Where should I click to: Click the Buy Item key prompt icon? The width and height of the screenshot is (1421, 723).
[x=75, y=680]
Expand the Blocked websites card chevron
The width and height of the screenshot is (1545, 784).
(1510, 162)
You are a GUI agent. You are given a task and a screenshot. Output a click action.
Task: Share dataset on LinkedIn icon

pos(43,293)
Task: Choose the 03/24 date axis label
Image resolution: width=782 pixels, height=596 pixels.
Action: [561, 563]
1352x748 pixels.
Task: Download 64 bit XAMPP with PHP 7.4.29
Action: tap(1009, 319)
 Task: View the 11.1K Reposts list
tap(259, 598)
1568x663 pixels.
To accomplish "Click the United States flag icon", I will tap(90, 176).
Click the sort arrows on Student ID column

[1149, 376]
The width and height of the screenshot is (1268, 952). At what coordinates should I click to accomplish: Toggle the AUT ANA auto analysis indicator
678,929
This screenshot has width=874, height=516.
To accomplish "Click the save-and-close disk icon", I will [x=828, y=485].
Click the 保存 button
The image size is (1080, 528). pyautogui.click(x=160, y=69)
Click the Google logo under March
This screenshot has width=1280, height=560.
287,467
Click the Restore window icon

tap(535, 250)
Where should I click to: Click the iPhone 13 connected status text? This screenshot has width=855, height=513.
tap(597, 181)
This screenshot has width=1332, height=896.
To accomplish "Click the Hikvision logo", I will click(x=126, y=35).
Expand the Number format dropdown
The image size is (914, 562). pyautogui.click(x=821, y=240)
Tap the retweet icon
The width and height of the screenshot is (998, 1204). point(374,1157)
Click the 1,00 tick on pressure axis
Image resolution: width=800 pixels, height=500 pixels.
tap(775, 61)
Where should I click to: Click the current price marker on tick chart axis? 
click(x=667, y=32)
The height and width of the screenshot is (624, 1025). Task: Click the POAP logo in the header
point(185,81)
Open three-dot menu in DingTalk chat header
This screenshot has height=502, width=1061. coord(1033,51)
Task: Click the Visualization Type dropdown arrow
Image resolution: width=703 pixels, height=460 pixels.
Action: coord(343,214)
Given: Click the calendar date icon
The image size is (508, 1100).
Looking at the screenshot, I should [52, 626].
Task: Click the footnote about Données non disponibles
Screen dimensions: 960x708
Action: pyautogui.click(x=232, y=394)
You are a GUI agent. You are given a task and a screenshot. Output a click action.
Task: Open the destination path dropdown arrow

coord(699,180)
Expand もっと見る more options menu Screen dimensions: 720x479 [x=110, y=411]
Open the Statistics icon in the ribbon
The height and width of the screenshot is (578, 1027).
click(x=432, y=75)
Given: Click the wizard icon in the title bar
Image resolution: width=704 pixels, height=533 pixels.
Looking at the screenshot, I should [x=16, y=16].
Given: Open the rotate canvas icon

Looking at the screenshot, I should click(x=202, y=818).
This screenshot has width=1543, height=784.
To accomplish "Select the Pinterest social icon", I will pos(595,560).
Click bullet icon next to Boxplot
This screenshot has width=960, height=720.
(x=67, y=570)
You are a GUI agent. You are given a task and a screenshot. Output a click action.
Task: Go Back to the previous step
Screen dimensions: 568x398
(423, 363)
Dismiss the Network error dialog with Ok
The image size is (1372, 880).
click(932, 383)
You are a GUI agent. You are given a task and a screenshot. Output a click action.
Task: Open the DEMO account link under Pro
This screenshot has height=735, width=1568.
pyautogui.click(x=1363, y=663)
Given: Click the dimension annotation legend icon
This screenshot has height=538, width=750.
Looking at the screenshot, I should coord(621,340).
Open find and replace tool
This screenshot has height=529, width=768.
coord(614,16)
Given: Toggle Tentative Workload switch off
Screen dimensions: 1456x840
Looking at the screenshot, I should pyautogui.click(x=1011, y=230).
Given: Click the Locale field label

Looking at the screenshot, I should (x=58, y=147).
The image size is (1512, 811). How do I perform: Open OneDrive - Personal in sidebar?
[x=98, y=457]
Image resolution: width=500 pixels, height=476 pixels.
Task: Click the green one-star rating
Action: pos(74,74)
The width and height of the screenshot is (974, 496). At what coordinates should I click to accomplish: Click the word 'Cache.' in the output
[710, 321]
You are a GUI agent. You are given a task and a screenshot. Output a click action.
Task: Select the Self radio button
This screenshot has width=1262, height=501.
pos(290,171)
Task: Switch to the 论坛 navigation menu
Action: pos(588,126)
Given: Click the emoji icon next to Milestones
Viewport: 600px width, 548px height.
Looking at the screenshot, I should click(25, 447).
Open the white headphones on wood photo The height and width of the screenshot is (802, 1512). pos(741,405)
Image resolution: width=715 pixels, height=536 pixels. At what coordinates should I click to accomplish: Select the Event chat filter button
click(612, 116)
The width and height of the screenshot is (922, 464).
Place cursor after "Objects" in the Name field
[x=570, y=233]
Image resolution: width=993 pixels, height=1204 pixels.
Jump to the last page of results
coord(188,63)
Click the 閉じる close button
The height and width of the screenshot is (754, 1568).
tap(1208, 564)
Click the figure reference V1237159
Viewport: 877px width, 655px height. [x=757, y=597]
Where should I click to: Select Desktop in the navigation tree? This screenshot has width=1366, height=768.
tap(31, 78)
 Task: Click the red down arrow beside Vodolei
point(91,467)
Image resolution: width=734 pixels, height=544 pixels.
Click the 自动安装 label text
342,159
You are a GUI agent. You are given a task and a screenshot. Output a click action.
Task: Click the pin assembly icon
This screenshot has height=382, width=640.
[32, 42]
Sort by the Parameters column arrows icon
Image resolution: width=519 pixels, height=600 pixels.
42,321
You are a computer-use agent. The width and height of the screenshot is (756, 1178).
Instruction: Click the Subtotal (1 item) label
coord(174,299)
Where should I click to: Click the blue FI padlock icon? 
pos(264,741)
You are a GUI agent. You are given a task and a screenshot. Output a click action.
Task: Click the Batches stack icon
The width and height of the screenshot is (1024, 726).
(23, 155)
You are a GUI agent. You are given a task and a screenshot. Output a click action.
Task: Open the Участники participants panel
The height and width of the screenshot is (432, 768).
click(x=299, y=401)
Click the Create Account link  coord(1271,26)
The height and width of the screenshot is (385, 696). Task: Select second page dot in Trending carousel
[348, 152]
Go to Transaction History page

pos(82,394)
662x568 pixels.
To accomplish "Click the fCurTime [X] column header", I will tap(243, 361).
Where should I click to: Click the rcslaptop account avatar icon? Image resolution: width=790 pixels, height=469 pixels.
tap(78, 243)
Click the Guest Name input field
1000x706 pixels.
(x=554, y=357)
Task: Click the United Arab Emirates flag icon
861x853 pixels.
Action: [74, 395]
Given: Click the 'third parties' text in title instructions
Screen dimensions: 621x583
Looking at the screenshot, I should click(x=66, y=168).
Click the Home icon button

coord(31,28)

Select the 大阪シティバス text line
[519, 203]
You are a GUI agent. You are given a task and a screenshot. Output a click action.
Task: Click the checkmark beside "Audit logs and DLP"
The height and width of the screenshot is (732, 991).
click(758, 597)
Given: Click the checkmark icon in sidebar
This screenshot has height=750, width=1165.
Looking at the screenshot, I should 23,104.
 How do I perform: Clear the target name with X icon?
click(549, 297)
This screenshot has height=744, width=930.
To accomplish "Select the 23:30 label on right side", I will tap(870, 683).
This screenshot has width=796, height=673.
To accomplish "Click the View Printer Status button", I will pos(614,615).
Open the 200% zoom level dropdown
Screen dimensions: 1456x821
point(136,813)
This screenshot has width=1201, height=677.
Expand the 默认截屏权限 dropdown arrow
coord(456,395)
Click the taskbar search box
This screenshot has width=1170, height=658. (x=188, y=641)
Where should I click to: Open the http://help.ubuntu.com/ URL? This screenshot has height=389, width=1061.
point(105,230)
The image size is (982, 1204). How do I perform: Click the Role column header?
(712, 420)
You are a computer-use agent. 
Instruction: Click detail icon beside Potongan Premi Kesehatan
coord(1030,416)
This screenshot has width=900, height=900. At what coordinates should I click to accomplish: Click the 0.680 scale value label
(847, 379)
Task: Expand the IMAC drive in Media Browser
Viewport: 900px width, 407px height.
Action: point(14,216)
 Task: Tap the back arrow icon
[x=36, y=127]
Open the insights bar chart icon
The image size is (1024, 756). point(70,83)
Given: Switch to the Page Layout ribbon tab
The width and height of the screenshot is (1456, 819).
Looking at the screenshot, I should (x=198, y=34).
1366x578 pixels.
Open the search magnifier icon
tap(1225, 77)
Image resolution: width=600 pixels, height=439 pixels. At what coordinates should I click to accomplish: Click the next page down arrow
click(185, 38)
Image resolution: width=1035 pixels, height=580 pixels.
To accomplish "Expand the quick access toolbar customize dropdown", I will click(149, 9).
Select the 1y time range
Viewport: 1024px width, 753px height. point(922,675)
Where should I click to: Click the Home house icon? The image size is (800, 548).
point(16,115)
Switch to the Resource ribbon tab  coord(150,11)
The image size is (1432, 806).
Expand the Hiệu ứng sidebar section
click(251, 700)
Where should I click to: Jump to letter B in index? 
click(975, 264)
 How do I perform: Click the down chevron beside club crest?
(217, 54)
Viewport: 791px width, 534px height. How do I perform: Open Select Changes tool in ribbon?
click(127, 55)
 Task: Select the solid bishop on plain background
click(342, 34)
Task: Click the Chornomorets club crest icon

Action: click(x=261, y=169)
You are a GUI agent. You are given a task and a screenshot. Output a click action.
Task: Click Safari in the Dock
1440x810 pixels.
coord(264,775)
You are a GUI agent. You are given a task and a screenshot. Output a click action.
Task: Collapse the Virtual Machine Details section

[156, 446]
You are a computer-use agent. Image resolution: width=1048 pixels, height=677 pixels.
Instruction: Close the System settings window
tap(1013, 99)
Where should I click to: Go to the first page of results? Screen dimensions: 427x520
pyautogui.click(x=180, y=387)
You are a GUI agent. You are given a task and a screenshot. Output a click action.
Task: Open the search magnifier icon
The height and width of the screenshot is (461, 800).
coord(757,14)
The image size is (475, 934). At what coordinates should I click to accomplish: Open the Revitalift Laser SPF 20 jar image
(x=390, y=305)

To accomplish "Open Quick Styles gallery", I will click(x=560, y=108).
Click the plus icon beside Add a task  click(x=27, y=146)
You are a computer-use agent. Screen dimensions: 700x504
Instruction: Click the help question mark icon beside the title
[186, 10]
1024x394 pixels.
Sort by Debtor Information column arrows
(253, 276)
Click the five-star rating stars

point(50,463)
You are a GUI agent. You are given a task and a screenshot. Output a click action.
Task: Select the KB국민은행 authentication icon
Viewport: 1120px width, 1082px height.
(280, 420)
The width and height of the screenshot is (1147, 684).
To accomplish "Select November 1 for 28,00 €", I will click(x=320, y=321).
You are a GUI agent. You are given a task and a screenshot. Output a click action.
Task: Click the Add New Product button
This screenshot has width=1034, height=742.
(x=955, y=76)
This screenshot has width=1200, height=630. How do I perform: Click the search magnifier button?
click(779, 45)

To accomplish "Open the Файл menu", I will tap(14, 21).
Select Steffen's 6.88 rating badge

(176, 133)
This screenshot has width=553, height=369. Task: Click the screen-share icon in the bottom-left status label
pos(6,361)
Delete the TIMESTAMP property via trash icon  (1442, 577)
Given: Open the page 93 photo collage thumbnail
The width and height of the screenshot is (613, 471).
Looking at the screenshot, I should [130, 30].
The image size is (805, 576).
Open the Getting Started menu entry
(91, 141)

What you should do | Tally how many lines of the material contain the word "photo". The answer must be the number and nothing else.

Written answer | 2